-- Supplied data --
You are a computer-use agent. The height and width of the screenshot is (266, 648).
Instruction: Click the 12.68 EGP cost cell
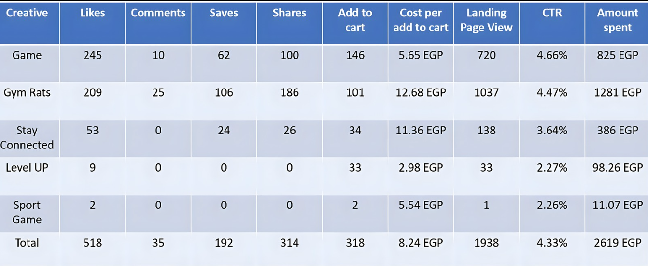[x=421, y=92]
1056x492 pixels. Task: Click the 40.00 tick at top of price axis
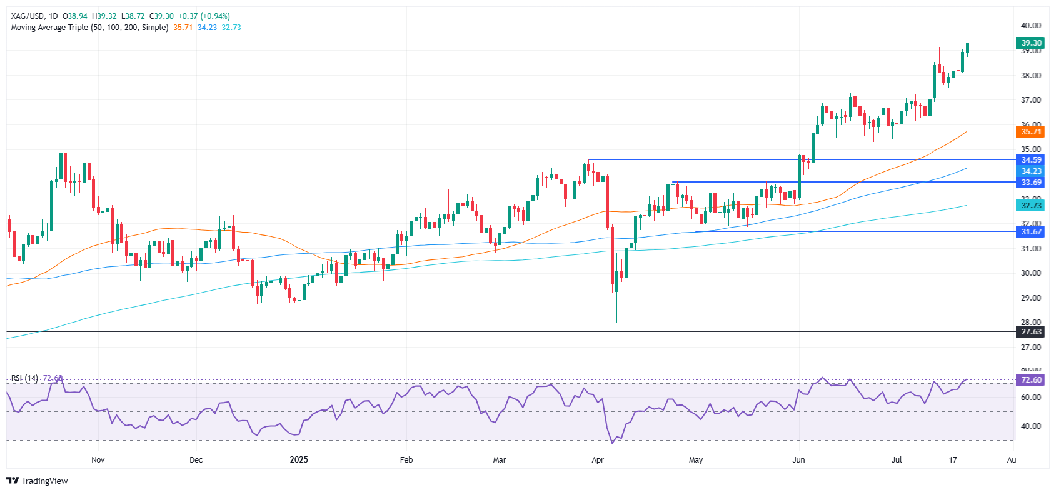1031,26
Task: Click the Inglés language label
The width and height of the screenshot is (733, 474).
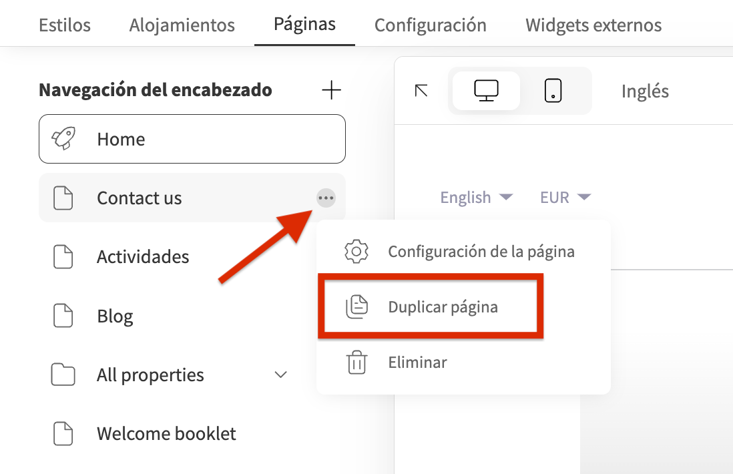Action: [645, 91]
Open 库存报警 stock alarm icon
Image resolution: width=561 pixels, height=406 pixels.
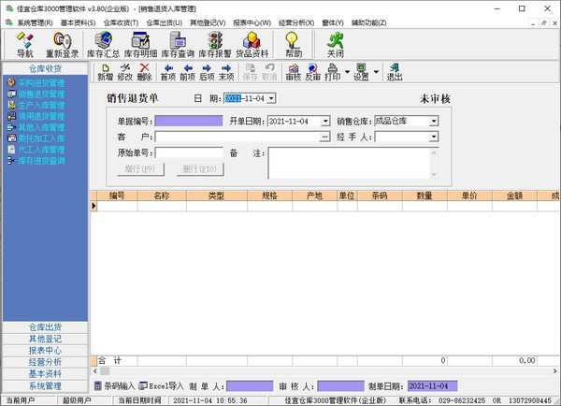215,44
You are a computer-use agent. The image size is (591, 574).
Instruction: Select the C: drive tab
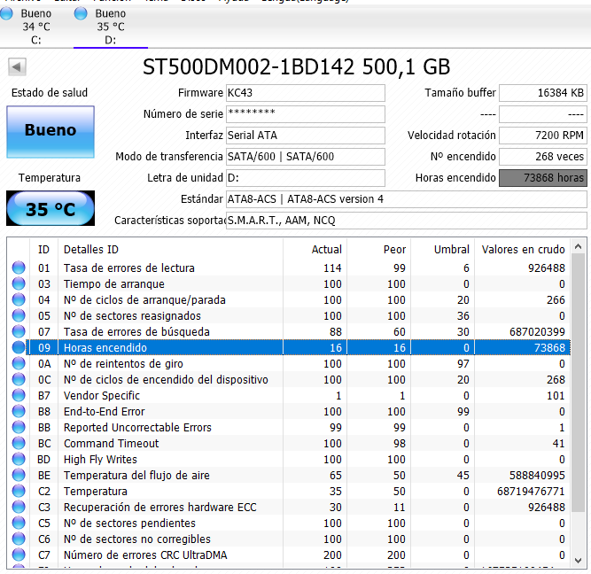35,27
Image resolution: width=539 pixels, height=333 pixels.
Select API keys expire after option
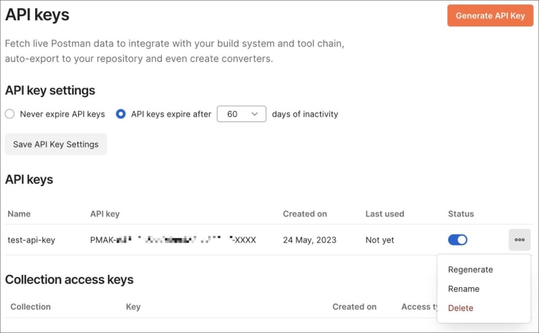[x=121, y=114]

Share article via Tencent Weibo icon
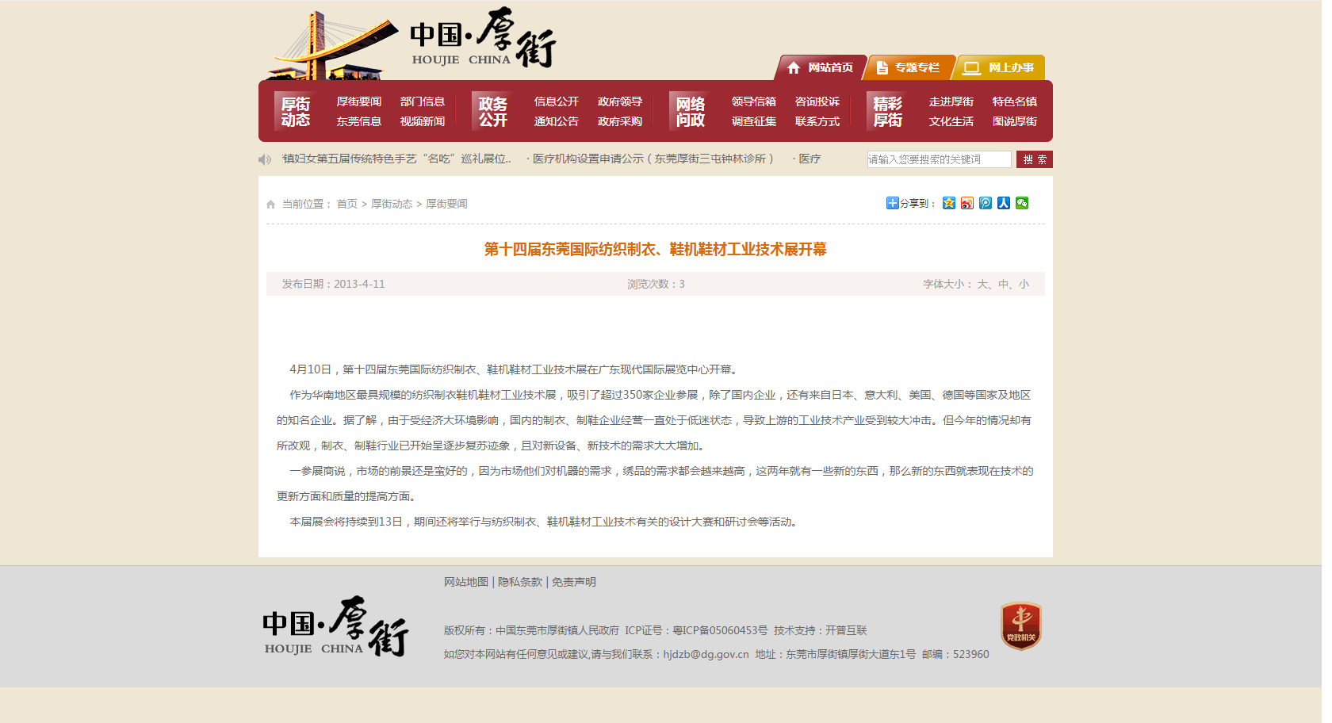click(x=985, y=203)
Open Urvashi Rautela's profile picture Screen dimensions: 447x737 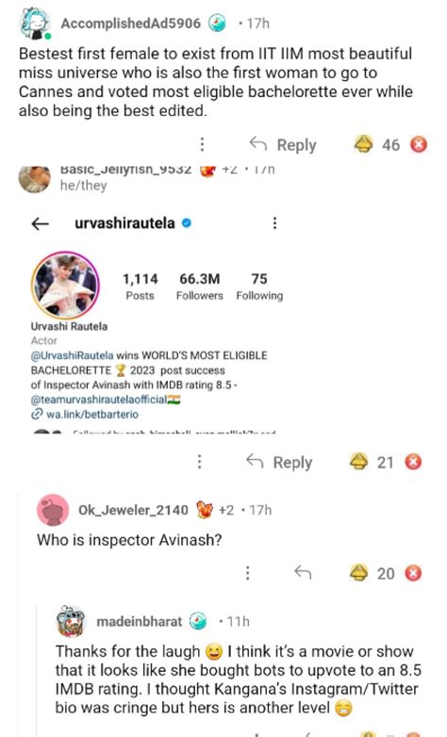65,286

-- What to work on --
A single figure is required: the number of lines in the data where the word "agent" occurs.

-- Output below --
2